#### Exercise material
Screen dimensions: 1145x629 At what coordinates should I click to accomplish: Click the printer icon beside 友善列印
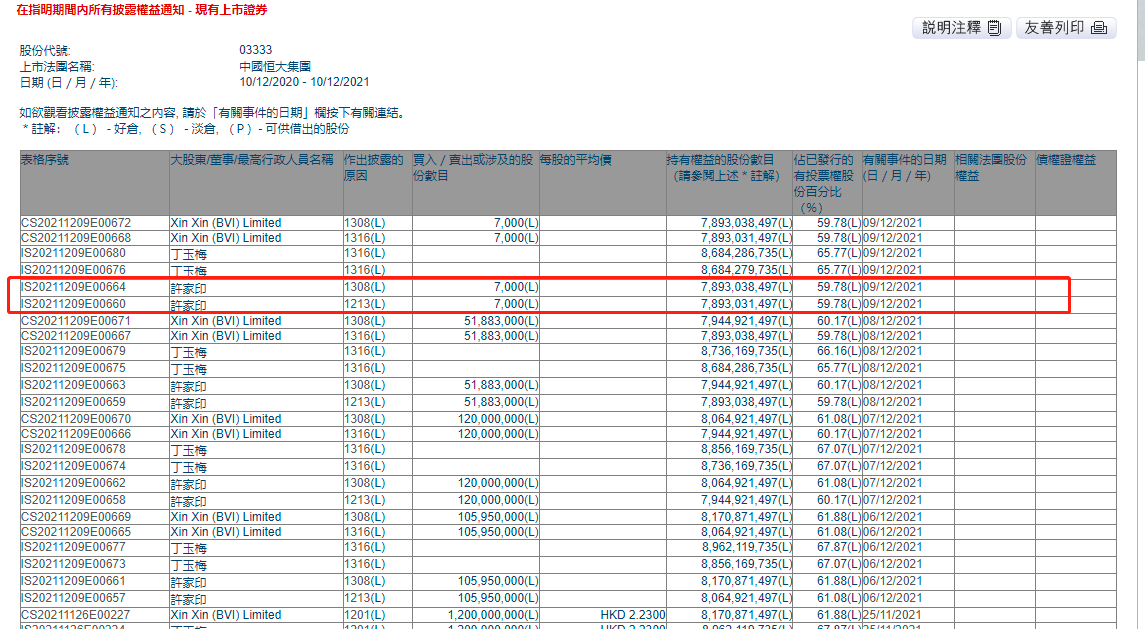pyautogui.click(x=1099, y=28)
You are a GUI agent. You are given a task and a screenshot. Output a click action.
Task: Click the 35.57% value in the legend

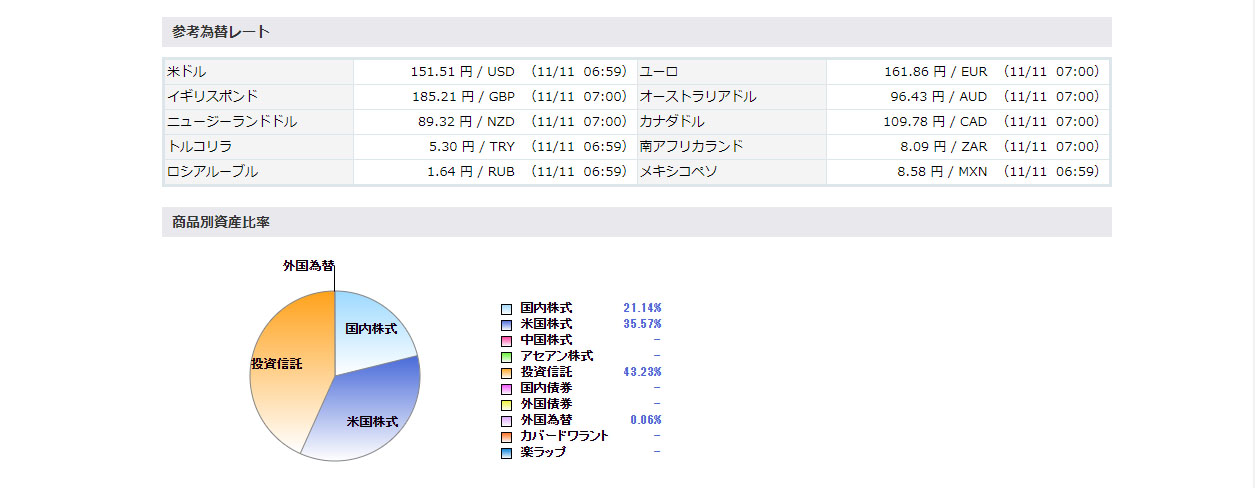coord(642,324)
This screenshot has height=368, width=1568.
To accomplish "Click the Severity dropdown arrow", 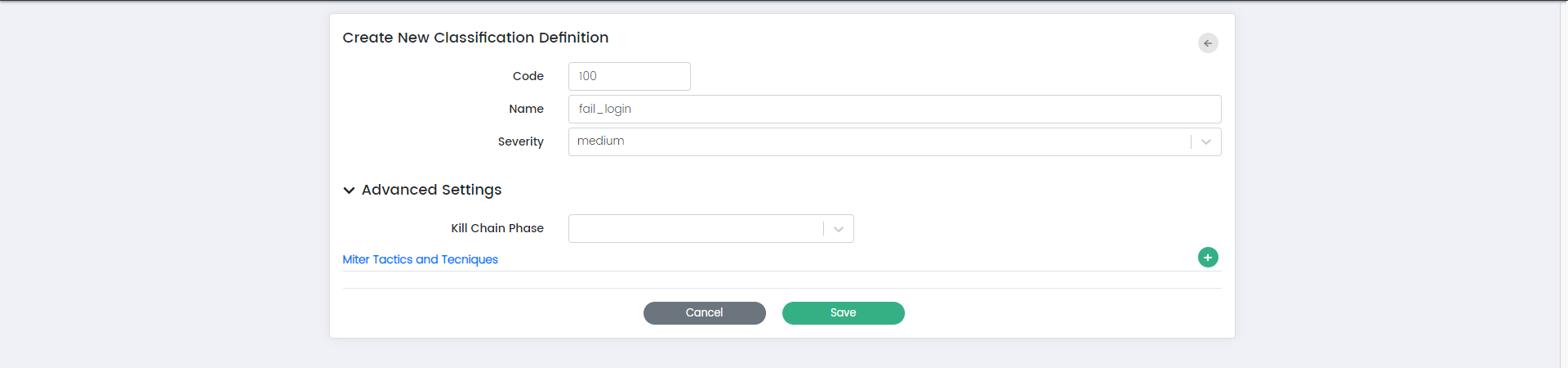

#### The problem
Your task is to write out, exactly and without pictures, only the lines from the one holding "You are a GUI" to the last line of the data.

#### Output of the exercise
You are a GUI agent. You are given a task and a screenshot. Output a click action.
Task: Click the 35.57% value in the legend

coord(642,324)
This screenshot has height=368, width=1568.
To accomplish "Click the Severity dropdown arrow", 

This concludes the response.